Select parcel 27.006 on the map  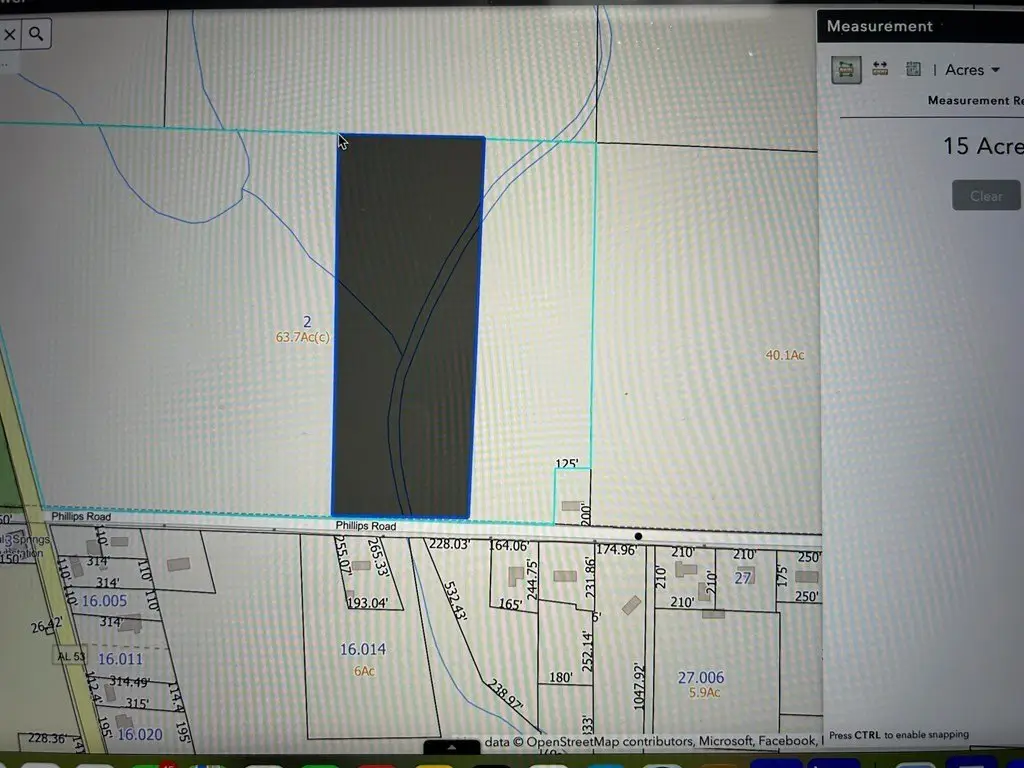tap(699, 678)
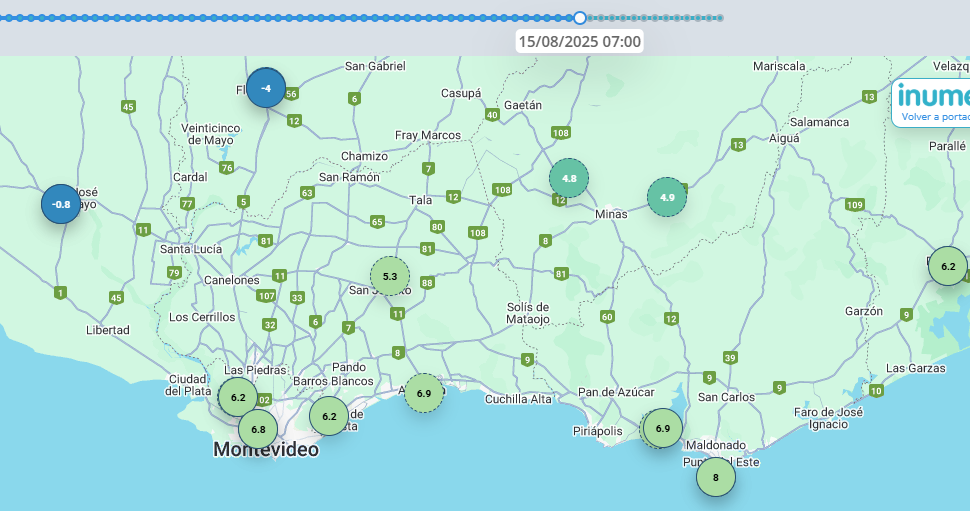Open the 6.8 station marker above Montevideo label

[x=257, y=429]
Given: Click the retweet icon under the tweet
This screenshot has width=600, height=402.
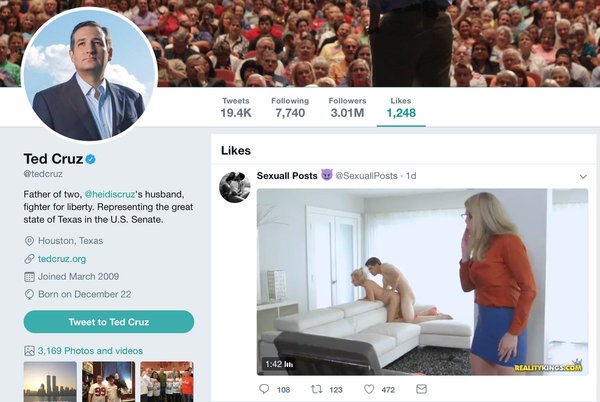Looking at the screenshot, I should [x=317, y=389].
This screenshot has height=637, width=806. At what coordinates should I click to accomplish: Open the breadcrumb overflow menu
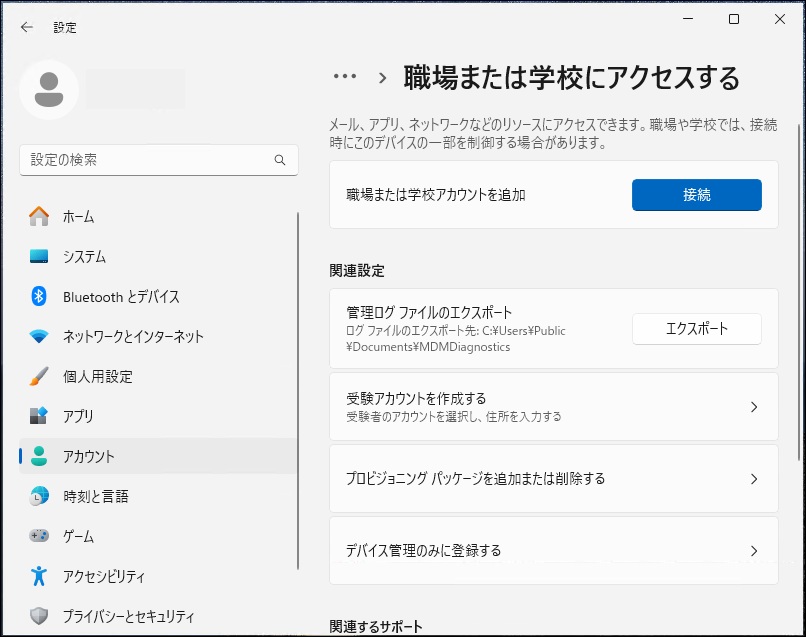[345, 77]
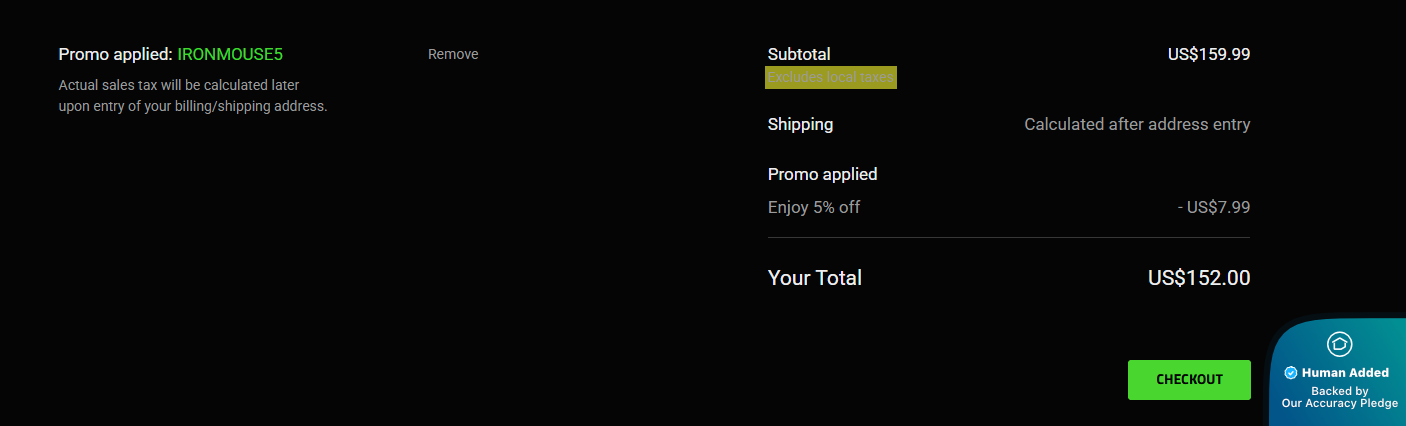The height and width of the screenshot is (426, 1406).
Task: Click the Subtotal label
Action: tap(799, 54)
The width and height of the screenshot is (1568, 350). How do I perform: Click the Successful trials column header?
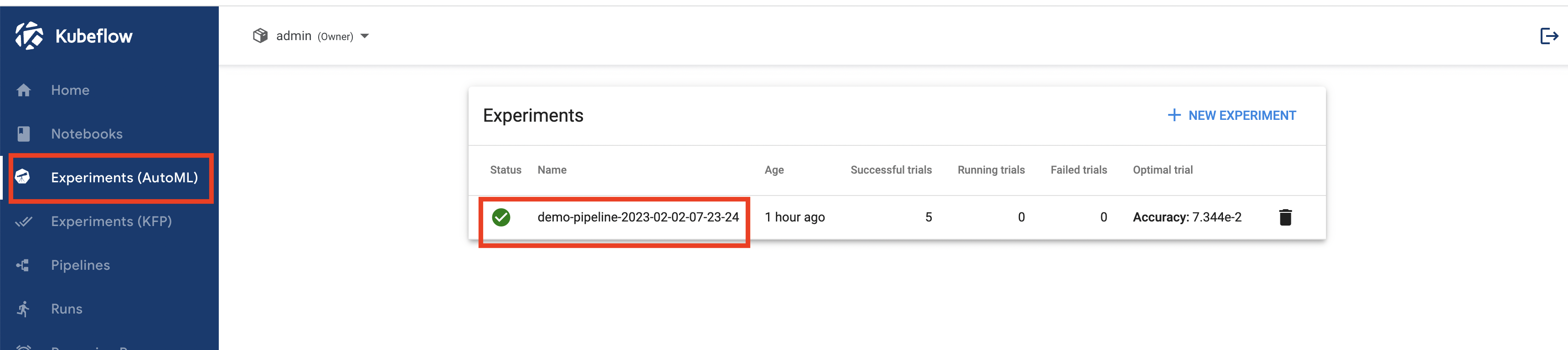pos(891,170)
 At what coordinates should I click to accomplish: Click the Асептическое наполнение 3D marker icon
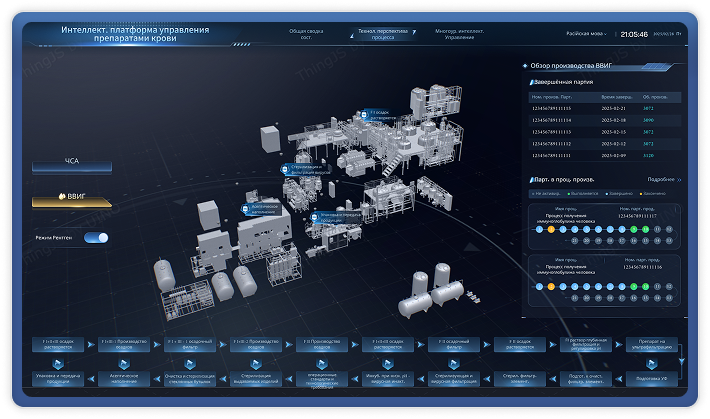245,209
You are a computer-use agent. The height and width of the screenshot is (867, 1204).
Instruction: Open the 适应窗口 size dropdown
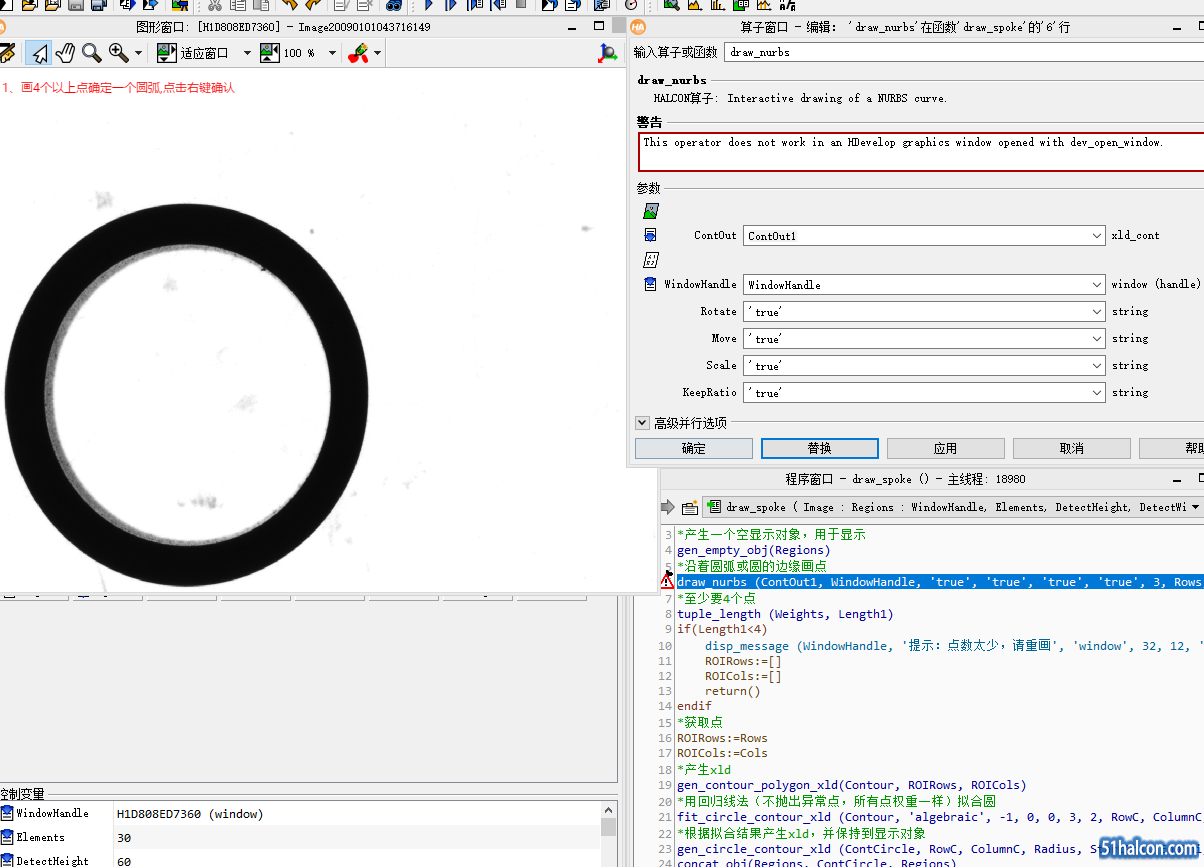coord(246,53)
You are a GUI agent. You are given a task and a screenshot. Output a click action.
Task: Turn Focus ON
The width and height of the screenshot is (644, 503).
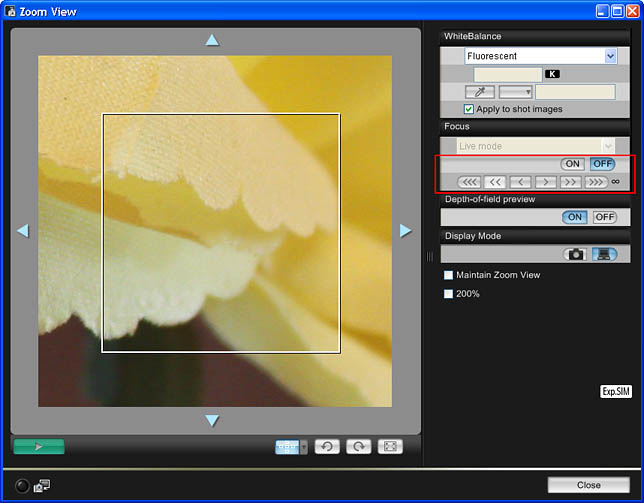[x=573, y=164]
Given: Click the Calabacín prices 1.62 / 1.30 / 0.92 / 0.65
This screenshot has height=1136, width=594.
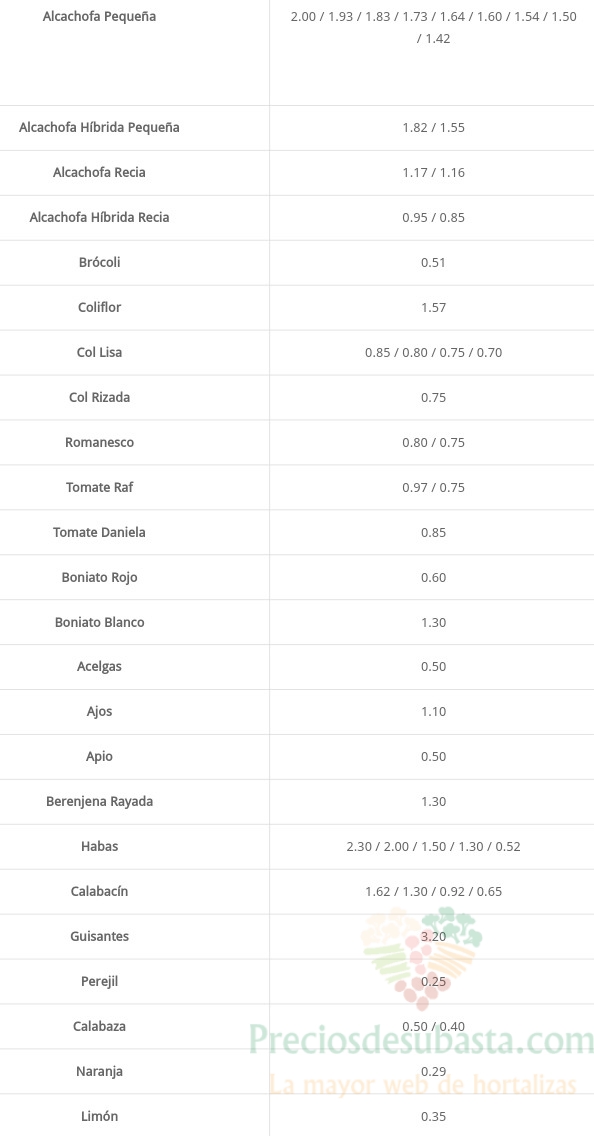Looking at the screenshot, I should coord(433,891).
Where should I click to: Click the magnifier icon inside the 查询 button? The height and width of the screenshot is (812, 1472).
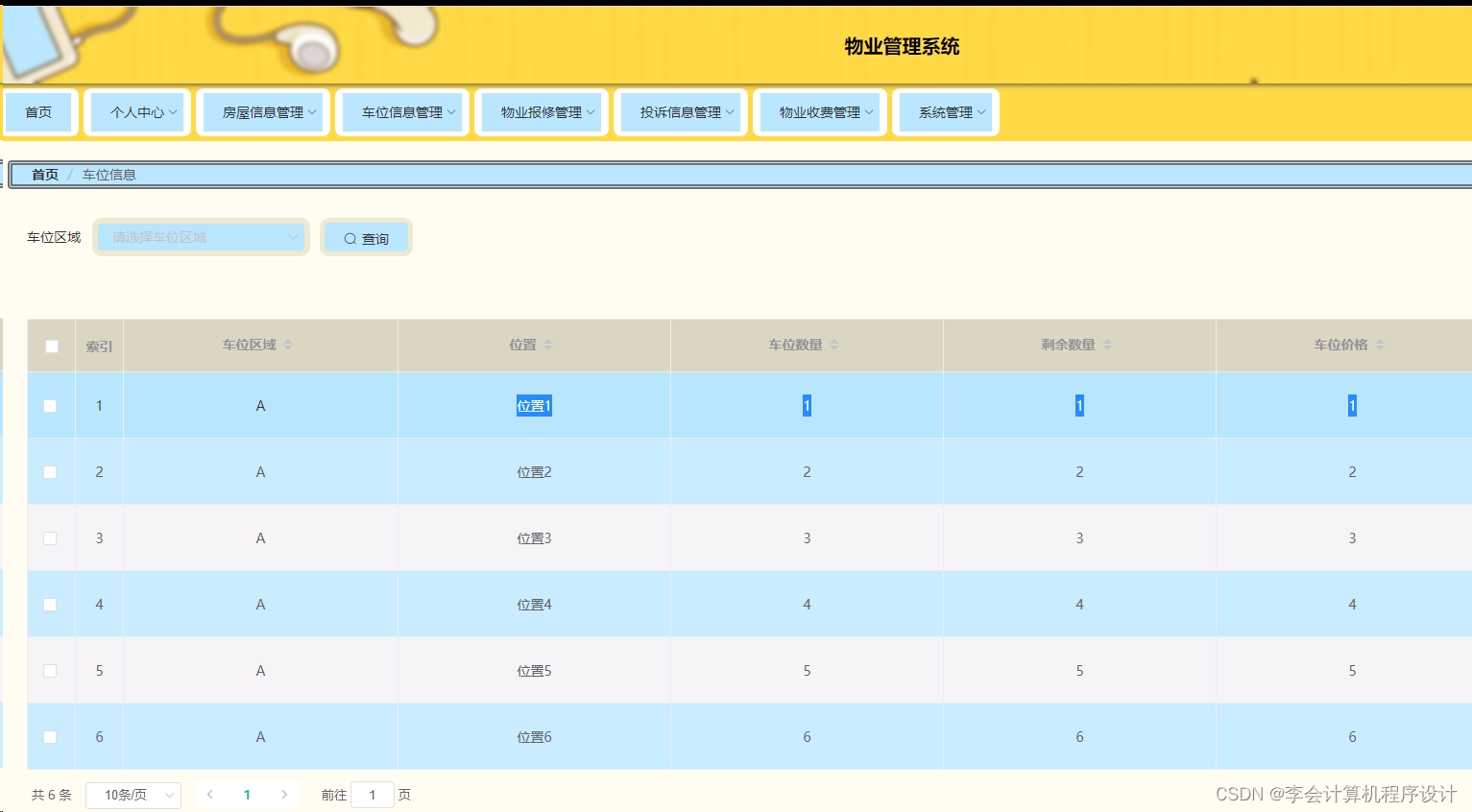click(x=350, y=238)
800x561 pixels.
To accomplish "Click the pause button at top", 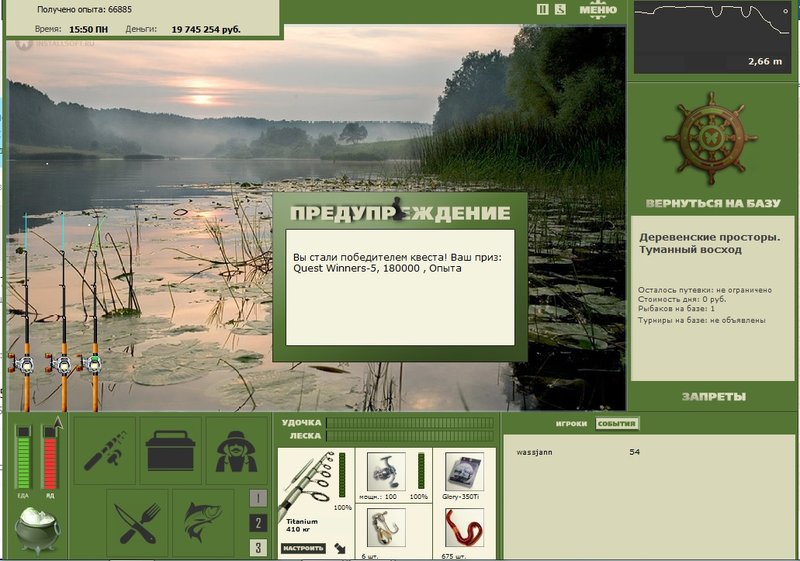I will coord(543,9).
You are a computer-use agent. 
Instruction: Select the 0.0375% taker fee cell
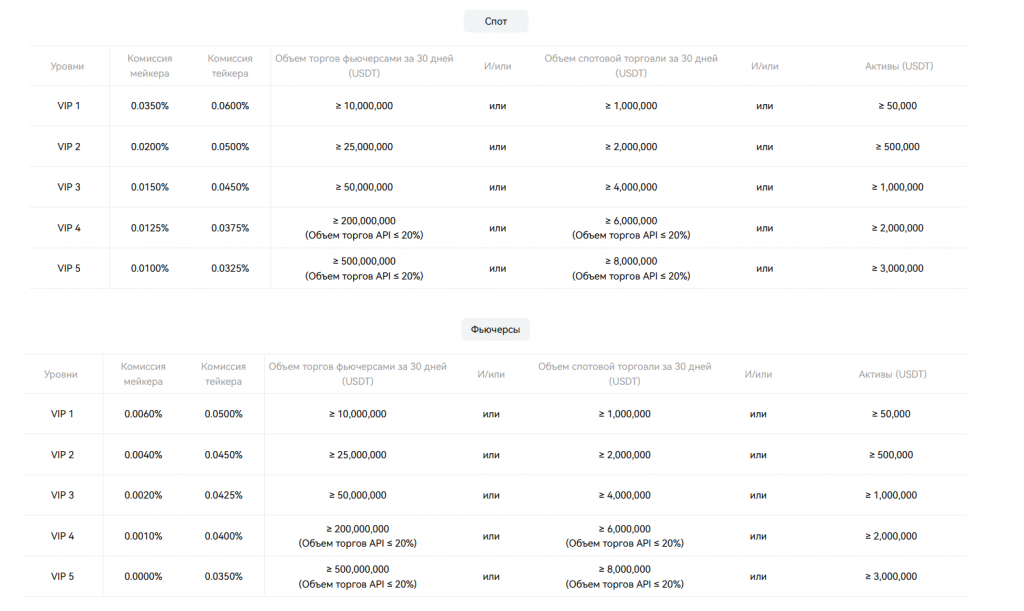pyautogui.click(x=230, y=228)
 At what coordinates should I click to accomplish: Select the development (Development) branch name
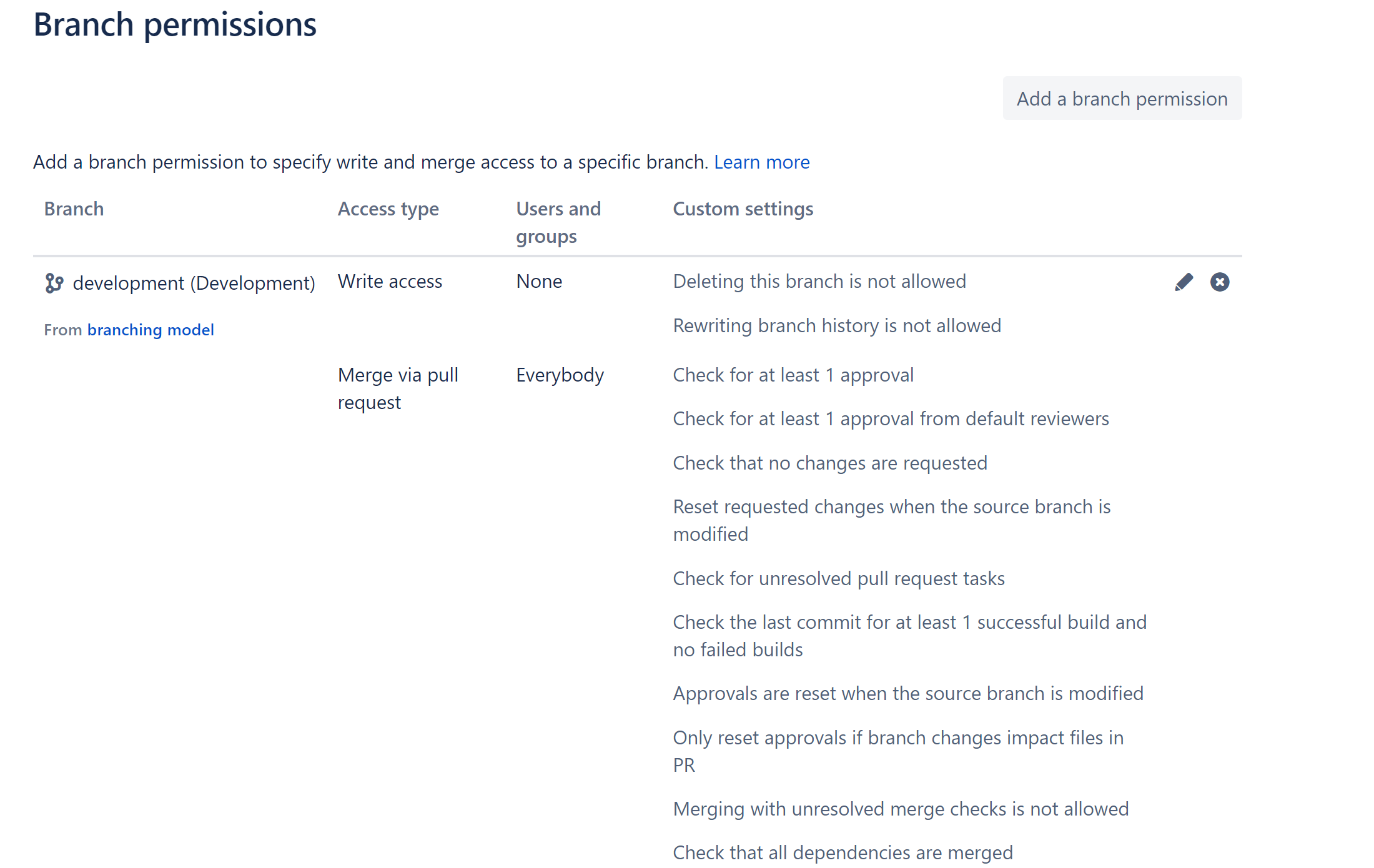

☆ ☆ ☆ ☆ ☆

### [EXERCISE DETAILS]
Lines holding the word "computer" should be copied from the entries above.

### [RESULT OF THIS TASK]
You are a computer-use agent. The height and width of the screenshot is (867, 1204).
You are a computer-use agent. 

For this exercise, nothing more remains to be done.